In the October Astronomy and Astrophysics (vol. 690… a big one this month):
Wang, Z. Lin, H. Ye, B. et al. Near-infrared spectral behavior of space-weathered olivine with varying iron content A138 10.1051/0004-6361/202450888
Beniyama, J. Sergeyev, A. V. Tholen, D. J. et al. Rotation state, colors, and albedo of the mission-accessible tiny near-Earth asteroid 2001 QJ142 A180 10.1051/0004-6361/202451414
Jin, S. Ishiguro, M. Geem, J. Naito, H. et al. New evidence supporting past dust ejections from active asteroid (4015) Wilson–Harrington A193 10.1051/0004-6361/202451225
Athanasopoulos, D. Hanuš, J. Avdellidou, C. et al. Spin states of X-complex asteroids in the inner main belt – I. Investigating Athor and Zita collisional famili… A215 202451363
Biver, N. Bockelée-Morvan, D. Handzlik, B. et al. Chemical composition of comets C/2021 A1 (Leonard) and C/2022 E3 (ZTF) from radio spectroscopy and the abundance of HCOOH and A271 202450921
Mastropietro, M. Kim, Y. Hsieh, H. H. et al. Activity of main-belt comet 324P/La Sagra
A298 202451090
de la Fuente Marcos, de la Fuente Marcos, R. C. Aarseth, S. J. Ejected from home: C/1980 E1 (Bowell) and C/2024 L5 (ATLAS) A395 202451920
Attree, N. Gutiérrez, P. Groussin, O. et al. Varying water activity and momentum transfer on comet 67P/Churyumov-Gerasimenko from its non-gravitational forces and torques A82 202450728
Olivine- one of the basic building blocks of silicate bodies. That is, planets (including the cores of gas and ice worlds), asteroids, and to an extent comets. Olivine is also just detectable in standard (silicon chip) instruments, with an absorption band at ~0.9 micrometers. We want to gauge the silicate bodies by their building blocks, and thus understand what olivine’s doing, including mixtures and contaminants. Wang et al. show us various flavors of olivine, very helpful, thanks.

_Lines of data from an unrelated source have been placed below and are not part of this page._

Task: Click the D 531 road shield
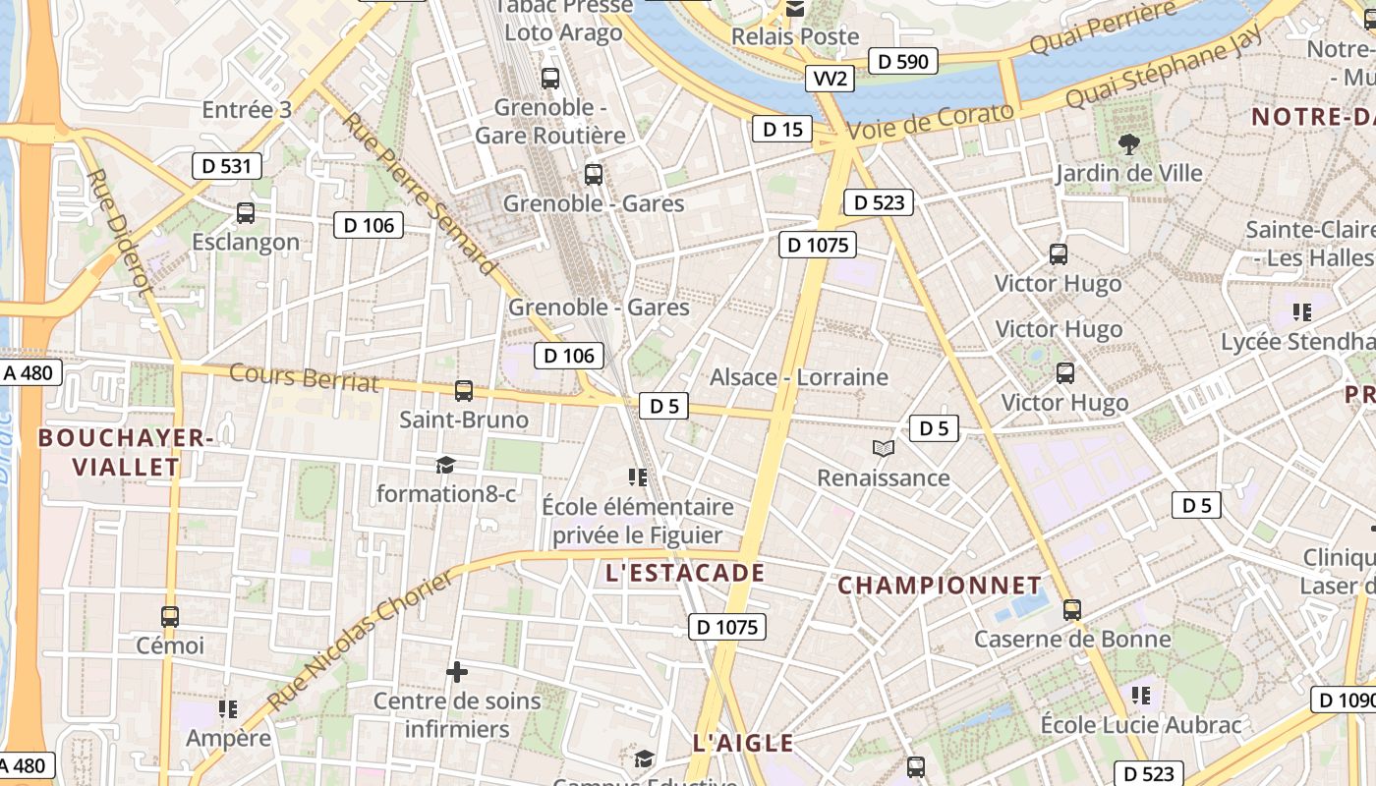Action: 226,166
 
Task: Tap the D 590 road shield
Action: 902,61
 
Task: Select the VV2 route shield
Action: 830,79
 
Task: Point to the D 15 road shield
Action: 782,129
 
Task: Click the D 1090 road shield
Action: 1344,700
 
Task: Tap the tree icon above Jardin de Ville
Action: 1129,143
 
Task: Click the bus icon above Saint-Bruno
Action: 464,391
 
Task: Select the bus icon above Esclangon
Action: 246,212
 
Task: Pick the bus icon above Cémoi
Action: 170,617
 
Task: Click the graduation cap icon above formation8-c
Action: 446,465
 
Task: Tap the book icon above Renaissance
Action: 884,449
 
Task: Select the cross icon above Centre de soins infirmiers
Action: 457,672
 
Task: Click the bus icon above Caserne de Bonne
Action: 1072,610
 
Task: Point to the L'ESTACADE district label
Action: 685,573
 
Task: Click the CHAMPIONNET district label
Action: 939,586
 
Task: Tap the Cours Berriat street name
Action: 304,377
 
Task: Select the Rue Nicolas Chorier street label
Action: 362,641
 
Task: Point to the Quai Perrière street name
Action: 1103,30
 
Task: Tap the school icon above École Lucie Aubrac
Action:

There are tens of thousands of Near-Earth Asteroids (NEAs). If even a percentage of a percentage have favorable qualities, and then highly-favorable qualities, that means a NEA for whatever criterion your heart desires. Going by the metric of mission-favorable orbits (NEAs easy to access with a probe), we have databases like MANOS and NHATS that filter for mission-target-able NEAs (plural, of course). For one particular ‘nearby’ (in propulsive terms) asteroid, Beniyama et al. now characterize that asteroid.
“Comet” Wilson-Harrington is one of the prototype transition objects. Look too quickly and it seems like an asteroid. The rising count of transition objects would eventually lead to the use of “Small Solar System Bodies” (SSSBs) as a term that removes the asteroid-comet ambiguity. It’s in these grey areas that we have room to play, pedagogically- interesting things happen within the transition zone. In this case, what’s the Wilson-Harrington history- is it sputtering out? Temporarily quiet? Something else?
X-complex asteroids are a catchall category- they are neither the dominant classes (C-complex and S-complex), and itself breaking down into the very different E-, M-, and P-subtypes. At the very minimum, we can trace back families (the asteroids split by collision, from some parent asteroid) on the assumption that common-formed bodies have a common composition. (A decent enough assumption for P- and some E-, automatically suspect for M-type. M-type asteroids are the cores of differentiated bodies, where are the mantles and crusts?)
…and of course, the question of comet composition (itself not automatically assumed the same for nucleus vs. coma/tail) is still not secure…
To circularize: there are asteroids, there are comets… and there are astero-comets and comsteroids. Main-Belt Comets fall in our grey area. What is going on with these inner-Solar-System, ice-bearing, asteroid-neighboring objects? 324P/La Sagra, one of the earliest to be discovered by humanity, continues to teach us what we didn’t even know that we didn’t know.
The question of “asteroid” vs. “comet” vs. transition object is an open question- again, we don’t know what we don’t know.